Duke Energy's Buck Steam Station (Courtesy Duke Energy)

RALEIGH, N.C. – State health officials are retracting a previous recommendation that advised people not to drink their water.

Last spring, DHHS sent letters to people in Lee County and other parts of the state who drink well water and live near coal ash ponds.

The letters advised them not to drink their water due to the levels of vanadium and hexavalent chromium found in some water samples.

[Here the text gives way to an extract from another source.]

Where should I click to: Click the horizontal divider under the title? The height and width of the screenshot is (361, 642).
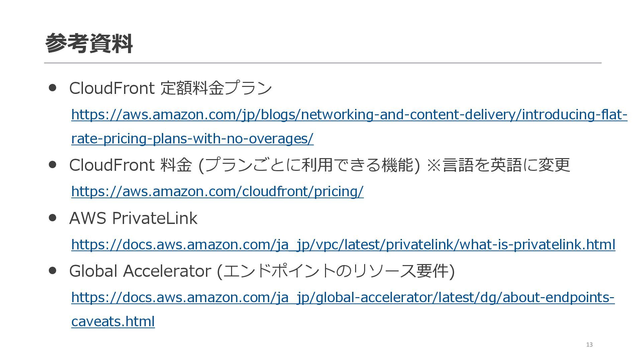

The health department letters came as state environmental regulators at DEQ were assuring residents their water was safe.

Tom Reeder, the Department of Environmental Quality’s assistant secretary for the environment, admitted it created confusion.

Dr. Randall Williams, the state health director and a deputy secretary for health services at DHHS, says the letters were sent in abundance of caution.

Dr. Williams says, at the time, they believed there may have been a point source of contamination.

Duke Energy says its coal ash ponds are not responsible for the contaminants but supplied residents with bottled water.

Dr. Williams says the recommendation was made based on current state advisory levels for vanadium and hexavalent chromium.
The state currently has an Interim Maximum Acceptable Concentration, IMAC, for Vanadium at .3.

On March 1, DEQ recommended bringing that level up drastically to 20, which they say is more consistent with federal standards.

Reeder argued that many city water supplies don’t even meet that .3 standard, and the water is safe.

A review of regulations elsewhere showed that neither the federal government nor most other states have set standards specifically for hexavalent chromium, which is of concern because it may cause cancer, Dr. Williams said.

The exception is California, whose standard is 10, much higher than the state health department’s .07 health screening level.

However, North Carolina does have a groundwater standard for total chromium, that would include hexavalent chromium, set at 10ppb.

Williams says while they are retracting their recommendation, the screening levels will remain the same for now.

He says the EPA is planning on issuing new information on hexavalent chromium in December, and he believes that will eventually help change the current North Carolina health screening level.